The articles in this issue of Mediaevalia were drawn primarily from the September 2010 conference “Negotiating Trade: Commercial Institutions and Cross-Cultural Exchange in the Medieval and Early Modern World.” The Center for Medieval and Renaissance Studies at Binghamton University hosted the conference as the debut of its year-long institute on premodern global trade and commerce, which also included a lecture series. In keeping with the interdisciplinary spirit at the core of CEMERS, scholars representing the fields of history, art history, and literature participated in the institute and examined the social, economic, political, legal, and administrative aspects of exchange across borders, religions, and cultures in the Middle Ages and Renaissance. The authors of these articles have used “institutions” as their lens in exploring these cross-cultural relations. The objects of this broadly defined theme range widely from Mongol hostels and French poor houses to English guild theater and Italian manuscript circulation, and they each shed light on how pre-modern individuals and societies communicated across distances, whether those distances were measured in miles, religious beliefs, or social practices.

********

**What the exercise asks:** According to the passage on the Mediaevalia issue, why did scholars from history, art history, and literature take part in the institute? Answer in one to three sentences. The items that follow come from a different source than the text above.

**Extracted information:**
********

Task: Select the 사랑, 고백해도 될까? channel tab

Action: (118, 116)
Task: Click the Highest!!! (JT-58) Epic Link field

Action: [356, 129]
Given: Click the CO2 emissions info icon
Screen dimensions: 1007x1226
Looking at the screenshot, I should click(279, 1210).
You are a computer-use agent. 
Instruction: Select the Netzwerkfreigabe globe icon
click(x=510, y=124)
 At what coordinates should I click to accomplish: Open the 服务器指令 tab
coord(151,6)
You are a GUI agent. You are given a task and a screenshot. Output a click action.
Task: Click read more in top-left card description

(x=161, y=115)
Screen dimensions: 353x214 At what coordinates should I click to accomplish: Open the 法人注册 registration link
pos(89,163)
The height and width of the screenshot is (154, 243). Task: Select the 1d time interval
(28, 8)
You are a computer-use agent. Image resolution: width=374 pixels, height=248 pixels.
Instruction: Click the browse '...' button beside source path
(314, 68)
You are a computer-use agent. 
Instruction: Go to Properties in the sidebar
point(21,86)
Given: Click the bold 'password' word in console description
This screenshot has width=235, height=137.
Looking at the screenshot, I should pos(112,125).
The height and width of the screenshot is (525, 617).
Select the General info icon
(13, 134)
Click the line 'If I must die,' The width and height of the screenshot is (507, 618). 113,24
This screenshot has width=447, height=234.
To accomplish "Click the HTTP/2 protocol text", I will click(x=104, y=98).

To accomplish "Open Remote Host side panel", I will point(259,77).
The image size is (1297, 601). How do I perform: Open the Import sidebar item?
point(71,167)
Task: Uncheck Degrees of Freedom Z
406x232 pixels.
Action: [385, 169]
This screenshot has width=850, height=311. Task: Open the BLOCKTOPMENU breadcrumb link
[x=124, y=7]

********

**Task answer:** Their participation was in keeping with the interdisciplinary spirit at the core of CEMERS, the Center for Medieval and Renaissance Studies at Binghamton University.